I’d hardly have predicted Lee Bannon as the man to square this particular circle, but the Joey Bada$$ producer and all-round hip hop wunderkind has, in ‘Alternate/Endings’ created an album of brittle ruffneck percussion funk that evokes the golden era of jungle without descending into pastiche.  

The likes of ‘Value 10′ just sing with imagination, verve and swagger, as silken blue chords slide creamily over the bass plate while a well-known Kaossilator helicopter preset reminds us that it’s not an echo from yesteryear but a re-up of some ever-potent merchandise with deserved notoriety.

It’s reminiscent of nothing so much as A Guy Called Gerald’s rightly feted ‘Black Secret Technology’ opus, the clattering, raucous breaks hovering just above the threshold of lo-fidelity, propping grit against mutant jazz tonalities.

Crucially, it also has the odd rubbish bit.  Bear with me here, but much of what makes great dance music memorable is the relationship you build with it when you learn to ignore something that jars – the misplaced female vocal, the dodgy spoken word sample, perhaps even dubious use of a saxophone.  Much like Trainspotting’s “because he’s a mate” justification for one Francis Begbie, the questionable moments are excused away by looking at the bigger picture.

There’s a truly awful 8 seconds or so in ‘Value 10′ that’s as terrible as it is incongruous;  a hyper-speed major scale bass guitar crashes in from an alternate room where a giddy church group have had WAY too much altar wine, but I can forgive it because, well, it’s a great track.  These are the frailties that cement relationships, in music or in people.

It’s also interesting how ‘Alternate/Endings’ avoids the tendency to rewrite jungle as an idee fixe where everything conforms to a 170bpm amens n’ timestretching template.  There were stacks of tunes that broke out of that mould: ‘Helicopter Tune‘ was slowed to almost techno speed, most of ‘Timeless‘ was at a similar tempo, and when jungle seemed to diverge from drum and bass many producers took their foot of the gas.  Bannon seems to display a real knowledge of the tradition in his use of similar pacing on tracks like ‘Shoot Out The Stars And Win’.

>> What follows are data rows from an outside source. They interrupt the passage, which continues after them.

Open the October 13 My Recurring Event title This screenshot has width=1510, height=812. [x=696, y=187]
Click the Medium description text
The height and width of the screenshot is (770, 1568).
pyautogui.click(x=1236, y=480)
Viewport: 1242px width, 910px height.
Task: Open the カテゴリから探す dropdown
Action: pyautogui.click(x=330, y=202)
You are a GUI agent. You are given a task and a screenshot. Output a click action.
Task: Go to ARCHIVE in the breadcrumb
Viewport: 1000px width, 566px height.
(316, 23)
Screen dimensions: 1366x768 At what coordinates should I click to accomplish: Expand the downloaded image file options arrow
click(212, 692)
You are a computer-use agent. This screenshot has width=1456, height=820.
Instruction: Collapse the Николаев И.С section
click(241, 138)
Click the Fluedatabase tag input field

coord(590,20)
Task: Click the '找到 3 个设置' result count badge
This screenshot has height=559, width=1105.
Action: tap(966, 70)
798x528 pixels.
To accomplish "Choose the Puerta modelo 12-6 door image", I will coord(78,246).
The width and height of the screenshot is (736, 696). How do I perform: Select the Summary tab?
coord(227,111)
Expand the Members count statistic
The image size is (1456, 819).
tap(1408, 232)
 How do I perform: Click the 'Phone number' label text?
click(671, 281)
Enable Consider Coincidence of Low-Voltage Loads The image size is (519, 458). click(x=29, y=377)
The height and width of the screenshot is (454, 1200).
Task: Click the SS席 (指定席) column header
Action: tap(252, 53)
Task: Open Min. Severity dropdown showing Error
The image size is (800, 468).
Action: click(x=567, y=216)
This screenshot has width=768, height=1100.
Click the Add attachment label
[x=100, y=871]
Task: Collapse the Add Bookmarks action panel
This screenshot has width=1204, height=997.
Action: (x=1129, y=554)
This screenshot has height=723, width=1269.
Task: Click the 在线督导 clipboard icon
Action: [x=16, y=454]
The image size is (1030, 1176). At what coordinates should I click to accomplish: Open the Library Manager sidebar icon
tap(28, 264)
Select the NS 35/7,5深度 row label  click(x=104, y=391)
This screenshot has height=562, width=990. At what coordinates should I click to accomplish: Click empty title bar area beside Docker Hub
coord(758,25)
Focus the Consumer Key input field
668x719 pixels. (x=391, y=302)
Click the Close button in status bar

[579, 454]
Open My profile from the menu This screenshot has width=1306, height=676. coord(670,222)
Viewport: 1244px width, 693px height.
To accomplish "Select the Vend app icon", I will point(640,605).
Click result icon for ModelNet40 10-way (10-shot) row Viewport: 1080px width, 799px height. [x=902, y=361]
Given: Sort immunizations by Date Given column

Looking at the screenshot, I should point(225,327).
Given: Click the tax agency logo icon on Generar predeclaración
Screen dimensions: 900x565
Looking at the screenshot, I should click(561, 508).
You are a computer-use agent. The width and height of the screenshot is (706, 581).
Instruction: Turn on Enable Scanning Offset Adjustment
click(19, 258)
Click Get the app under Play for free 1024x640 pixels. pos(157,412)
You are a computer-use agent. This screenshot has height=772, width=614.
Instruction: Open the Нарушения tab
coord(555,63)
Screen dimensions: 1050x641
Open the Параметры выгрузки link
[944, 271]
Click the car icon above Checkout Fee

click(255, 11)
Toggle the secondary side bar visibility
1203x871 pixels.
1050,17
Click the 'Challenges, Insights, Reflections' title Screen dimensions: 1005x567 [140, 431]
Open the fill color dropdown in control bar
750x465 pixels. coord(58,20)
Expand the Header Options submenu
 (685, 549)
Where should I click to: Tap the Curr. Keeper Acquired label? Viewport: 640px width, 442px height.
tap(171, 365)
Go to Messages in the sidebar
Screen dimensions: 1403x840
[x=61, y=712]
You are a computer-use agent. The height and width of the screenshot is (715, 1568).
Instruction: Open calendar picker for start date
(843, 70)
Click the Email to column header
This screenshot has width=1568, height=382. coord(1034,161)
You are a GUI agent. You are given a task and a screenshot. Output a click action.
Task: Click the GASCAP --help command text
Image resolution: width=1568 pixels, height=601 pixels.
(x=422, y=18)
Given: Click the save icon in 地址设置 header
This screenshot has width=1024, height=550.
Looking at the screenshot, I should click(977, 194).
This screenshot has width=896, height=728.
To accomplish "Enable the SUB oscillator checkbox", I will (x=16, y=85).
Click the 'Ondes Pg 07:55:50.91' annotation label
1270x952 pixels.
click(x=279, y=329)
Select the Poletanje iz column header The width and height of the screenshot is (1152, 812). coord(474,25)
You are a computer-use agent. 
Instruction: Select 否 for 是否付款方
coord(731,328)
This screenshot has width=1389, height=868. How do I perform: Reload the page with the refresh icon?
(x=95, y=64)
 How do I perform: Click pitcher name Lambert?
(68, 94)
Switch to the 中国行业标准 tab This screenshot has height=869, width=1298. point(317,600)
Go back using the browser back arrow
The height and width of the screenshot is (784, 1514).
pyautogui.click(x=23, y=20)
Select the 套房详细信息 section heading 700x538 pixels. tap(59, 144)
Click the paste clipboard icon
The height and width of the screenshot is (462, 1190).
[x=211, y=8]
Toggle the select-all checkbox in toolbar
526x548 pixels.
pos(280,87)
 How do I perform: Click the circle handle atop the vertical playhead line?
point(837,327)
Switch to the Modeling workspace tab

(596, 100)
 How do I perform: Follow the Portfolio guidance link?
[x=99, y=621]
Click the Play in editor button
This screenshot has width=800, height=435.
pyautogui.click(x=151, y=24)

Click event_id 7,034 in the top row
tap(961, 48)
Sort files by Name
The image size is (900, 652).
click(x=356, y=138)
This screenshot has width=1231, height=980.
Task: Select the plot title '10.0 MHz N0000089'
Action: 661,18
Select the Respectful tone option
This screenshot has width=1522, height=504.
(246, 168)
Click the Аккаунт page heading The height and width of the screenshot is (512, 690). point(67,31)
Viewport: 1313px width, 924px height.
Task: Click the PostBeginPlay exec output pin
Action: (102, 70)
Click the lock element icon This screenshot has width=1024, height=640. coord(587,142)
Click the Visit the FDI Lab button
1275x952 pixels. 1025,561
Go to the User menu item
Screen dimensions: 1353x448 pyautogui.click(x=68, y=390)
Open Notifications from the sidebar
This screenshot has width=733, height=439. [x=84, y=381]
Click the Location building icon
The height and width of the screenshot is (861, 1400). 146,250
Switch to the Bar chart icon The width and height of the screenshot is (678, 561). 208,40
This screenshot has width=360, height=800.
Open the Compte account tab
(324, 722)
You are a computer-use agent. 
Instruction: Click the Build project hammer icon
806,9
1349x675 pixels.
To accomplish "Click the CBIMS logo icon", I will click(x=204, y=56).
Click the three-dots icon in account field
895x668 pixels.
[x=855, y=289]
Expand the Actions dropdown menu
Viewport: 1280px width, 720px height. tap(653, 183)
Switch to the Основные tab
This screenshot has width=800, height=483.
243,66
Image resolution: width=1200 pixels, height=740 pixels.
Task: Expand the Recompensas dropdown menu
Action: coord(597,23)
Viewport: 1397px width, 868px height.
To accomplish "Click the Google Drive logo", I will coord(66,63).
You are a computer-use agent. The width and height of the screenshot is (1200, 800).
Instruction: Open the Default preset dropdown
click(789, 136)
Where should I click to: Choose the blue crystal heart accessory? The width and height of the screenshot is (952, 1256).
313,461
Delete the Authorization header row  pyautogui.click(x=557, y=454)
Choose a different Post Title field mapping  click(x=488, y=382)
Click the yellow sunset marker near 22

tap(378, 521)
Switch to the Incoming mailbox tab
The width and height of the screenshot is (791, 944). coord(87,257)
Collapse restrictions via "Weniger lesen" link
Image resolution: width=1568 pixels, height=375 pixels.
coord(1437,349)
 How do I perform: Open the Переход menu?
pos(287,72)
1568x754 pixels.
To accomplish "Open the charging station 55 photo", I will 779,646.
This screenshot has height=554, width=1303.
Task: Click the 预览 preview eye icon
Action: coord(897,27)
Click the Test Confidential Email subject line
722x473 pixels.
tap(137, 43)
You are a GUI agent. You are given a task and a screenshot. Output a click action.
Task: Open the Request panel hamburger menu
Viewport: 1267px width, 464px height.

Of course, the obvious challenge is that I’m just a rheumy-eyed junglist reliving my better days, and in all honesty, with ‘Ready/Available”s sample of Photek’s classic ‘KJZ‘ ringing in my ears, it’s hard to know if there isn’t at least a grain of truth in that, but with ‘Alternate/Endings’ Bannon takes the right ingredients of that vintage brew, adds some special herbs of his own and serves something up that has a balanced, coherent and unique flavour, at least to my ageing taste buds.

Overall though, what’s refreshing about this album isn’t how it sounds so much as how it feels, because it’s an album that displays an understanding of what made jungle great and how shared memories, good and less good, constitute the narratives that bind us as individuals and groups.  Not bad for a bunch of breaks and samples…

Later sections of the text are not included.